Screen time is one of the great parenting challenges of our day. The proliferation of devices means we don’t just have to monitor how much time our kids spend in front of the TV at home, it’s also smartphones and other devices that go everywhere with us. We embrace technology and see the positive impact in can have but we also recognize the negative outcomes.

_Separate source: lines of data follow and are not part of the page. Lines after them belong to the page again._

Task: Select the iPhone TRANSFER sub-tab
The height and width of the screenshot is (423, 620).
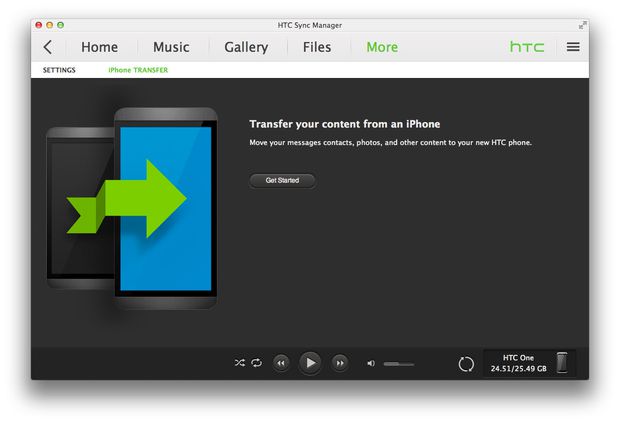Action: coord(138,70)
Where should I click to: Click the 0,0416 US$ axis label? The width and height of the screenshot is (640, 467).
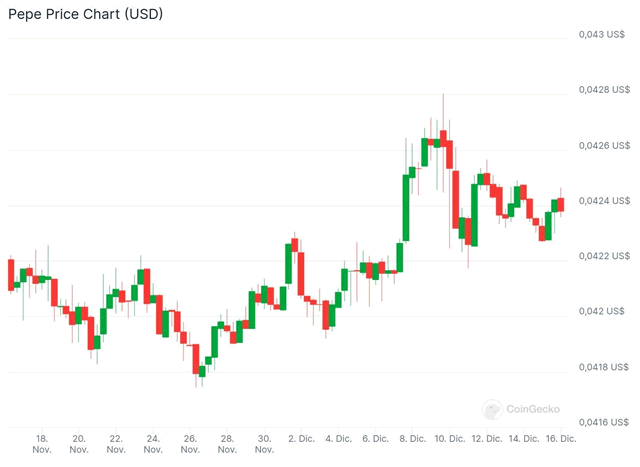[607, 422]
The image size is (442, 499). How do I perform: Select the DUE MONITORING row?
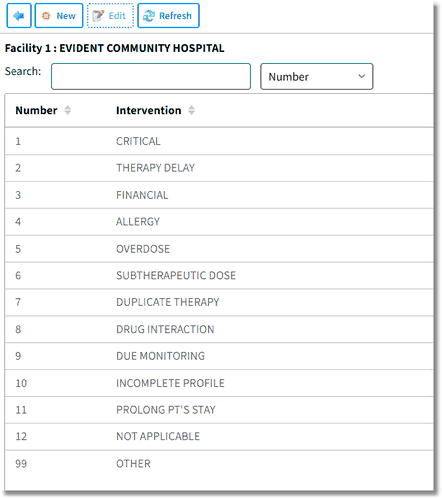tap(219, 356)
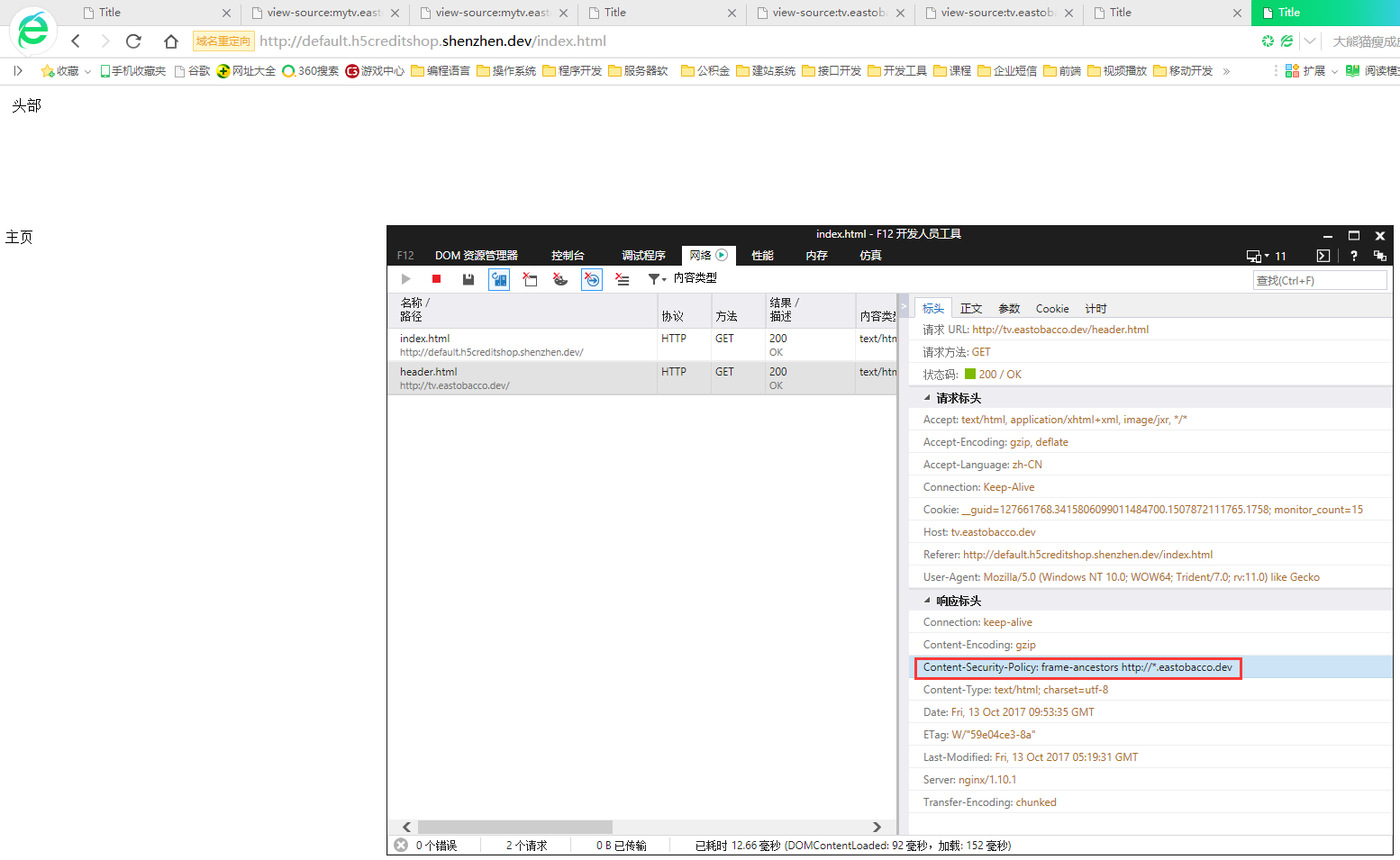Toggle always refresh from server

tap(499, 279)
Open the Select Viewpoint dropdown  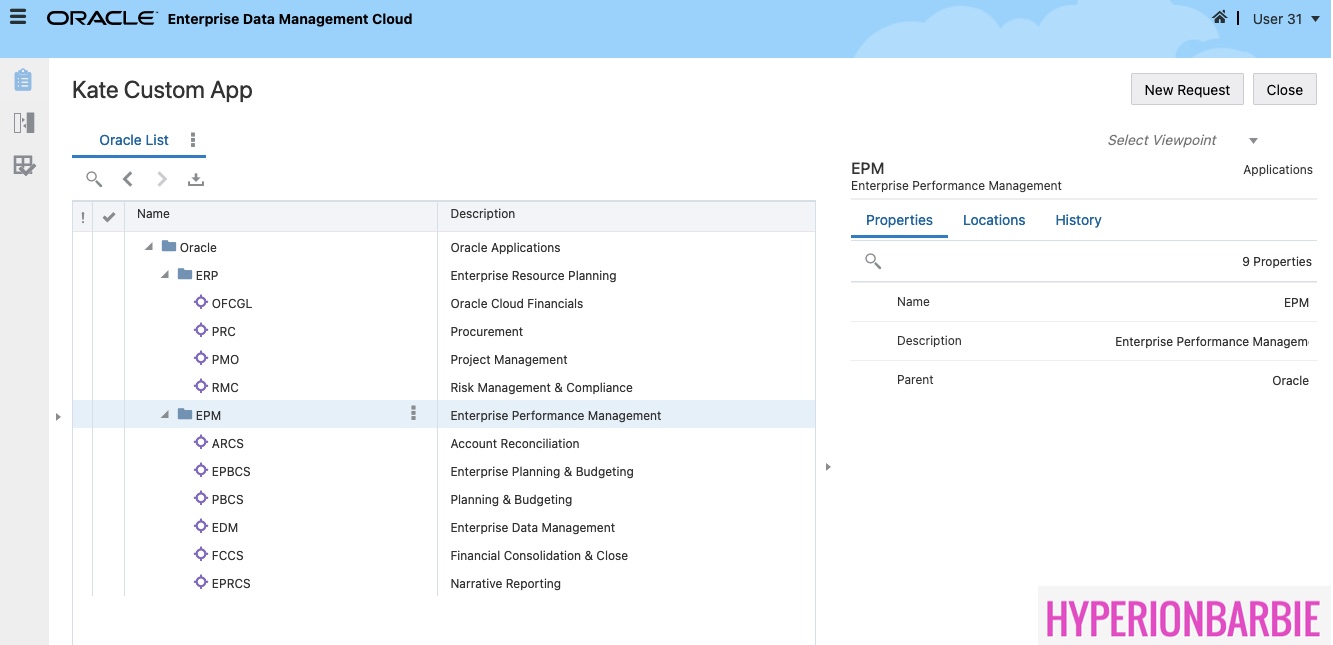(x=1253, y=141)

It’s a tightrope walk and it’s all too easy to fall off in the direction of too much.
llorraine
My son is gonna turn 11 in january. It is very difficult to limit screen time, we learnt how bad it really is for him through him. When he goes on the pc to play games his character changes and he finds it very hard to stop playing. He is not hucked on the tv coz he feels there are too many repeated programs. He has a wii he likes to play, and now wants a ps4 i will not be buying that for him it has on line chatting and he can hear the others talk too its a proper gaming portal, he will be dissapointed this christmas i’m getting him a new bike or table soccer, we did tell him to forget about it, but he is still hoping. I take him out as much as i can but he has a lot of home work. The pc has been banned for 4 months now, we tell him its not a punishment its a way of life, he misses it and we’r bad parents in his eyes. But he will thank us one day (i hope)
iGameMom
Very nice advice and tips. With so many educational content moved into digital format, either online, or on tablet, it is more important to teach kids the balancing skills (among different types of learning activities – free play, out door, sports, reading, games, …) than simply limit the access.
Laura Weymouth
I LOVE number 8. While my daughter doesn’t spend an inordinate amount of time in front of the television, we still do at least two ‘Screen Free’ days per week. This helps her reset and keeps her from becoming dependent on the TV to entertain her. And number 4 is so important!!! I keep my laptop stationary as opposed to moving it around the house so I’ll be less likely to spend time on it, and I refuse to upgrade to a smartphone. That way there’s literally nothing for a kid to do on my phone, but I can still use it for calling, texting and taking photos.
Erin Long of Home & Grace
The pervasiveness of technology is disconcerting and to something I look forward to dealing with when my kids are older! I like the idea of a projector – very cute and would definitely discourage excessive watching of TV.
Christie
As with all of your posts Erin, I’ll be filing this one away to re-read should I become a parent in the future. I love all of the options you’ve provided, especially keeping the TV out of sight. My big dream is to actually not have a television, but to have a projector instead. That way, I can hunt for a vintage roll-down map to double as a screen!
I have to admit that I’m a bit fearful of the pervasiveness of technology, as I would never want my young teen to have a fancy phone, but I also wouldn’t want them to feel excluded.